On Tue, Apr 22, 2025 at 1:43 AM Pavel Begunkov asml.silence@gmail.com wrote:
On 4/18/25 00:15, Mina Almasry wrote:
Currently net_iovs support only pp ref counts, and do not support a page ref equivalent.
Makes me wonder why it's needed. In theory, nobody should ever be taking page references without going through struct ubuf_info handling first, all in kernel users of these pages should always be paired with ubuf_info, as it's user memory, it's not stable, and without ubuf_info the user is allowed to overwrite it.

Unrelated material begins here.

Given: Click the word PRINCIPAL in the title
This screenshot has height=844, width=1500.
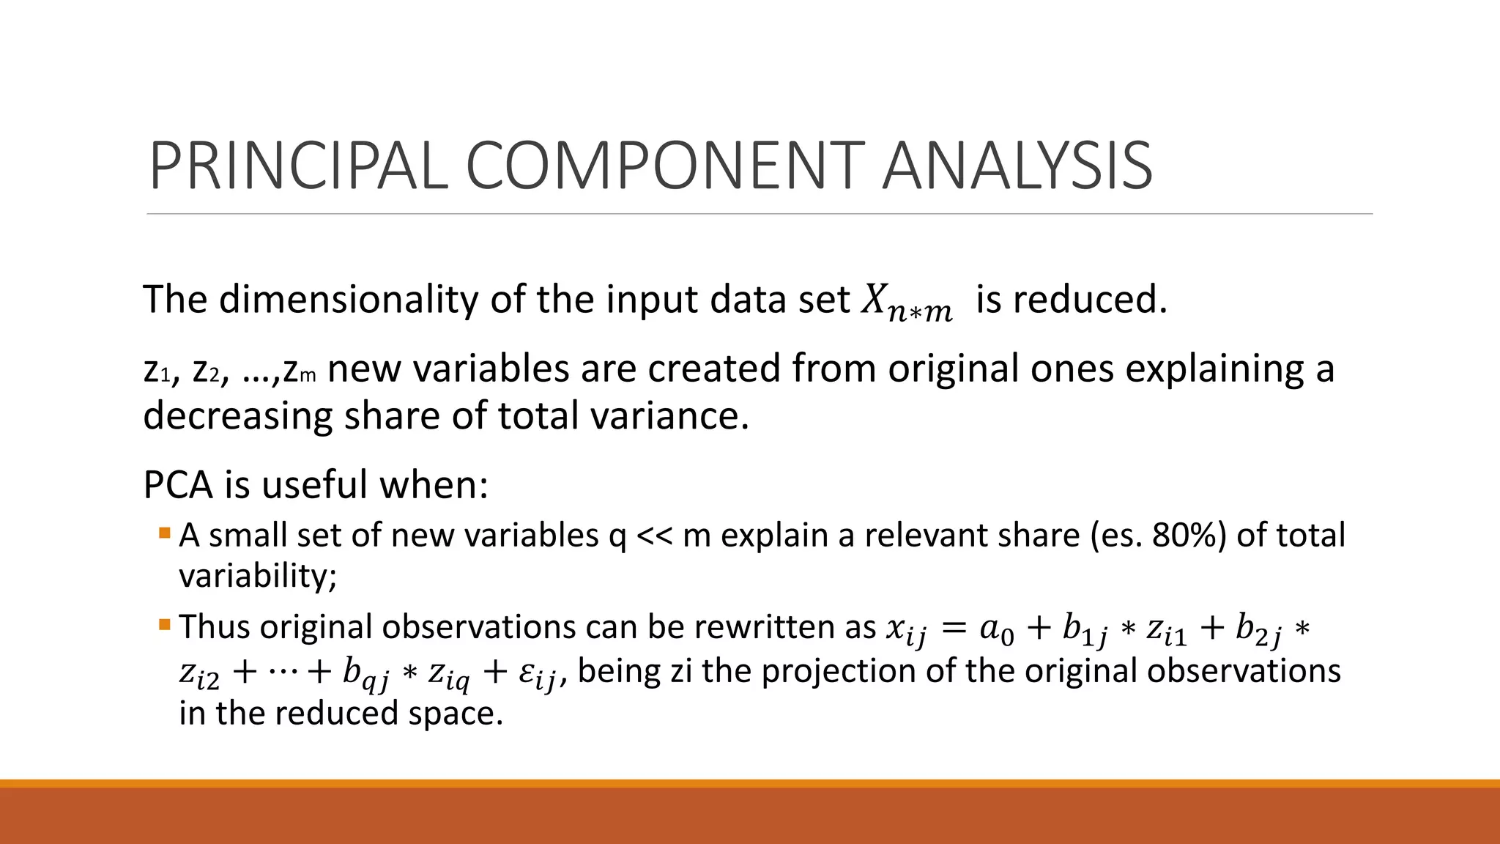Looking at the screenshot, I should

The concern about the stability of the from-userspace data is already called out in the MSG_ZEROCOPY documentation that we're piggybacking devmem TX onto:
https://www.kernel.org/doc/html/v4.15/networking/msg_zerocopy.html
Basically the userspace passes the memory to the kernel and waits for a notification for when it's safe to reuse/overwrite the data. I don't know that it's a security concern. Basically if the userspace modifies the data before it gets the notification from the kernel, then it will mess up its own TX. The notification is sent by the kernel to the userspace when the skb is freed I believe, at that point it's safe to reuse the buffer as the kernel no longer needs it for TX.
For devmem we do need to pin the binding until all TX users are done with it, so get_netmem will increase the refcount on the binding to keep it alive until the net stack is done with it.

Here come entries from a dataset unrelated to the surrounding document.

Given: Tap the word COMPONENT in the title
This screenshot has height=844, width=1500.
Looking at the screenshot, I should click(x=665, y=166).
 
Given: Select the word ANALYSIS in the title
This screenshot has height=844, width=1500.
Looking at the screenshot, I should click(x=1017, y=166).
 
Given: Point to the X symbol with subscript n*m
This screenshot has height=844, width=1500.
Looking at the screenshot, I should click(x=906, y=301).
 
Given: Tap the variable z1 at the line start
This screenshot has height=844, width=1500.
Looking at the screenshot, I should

Maybe there are some gray area cases like packet inspection or tracing? However in this case, after the ubuf_info is dropped, the user can overwrite the memory with its secrets. Definitely iffy in security terms.
You can look at all the callers of skb_frag_ref to see all the code paths that grab a page ref on the frag today. There is also an inspection by me in the v5 changelog.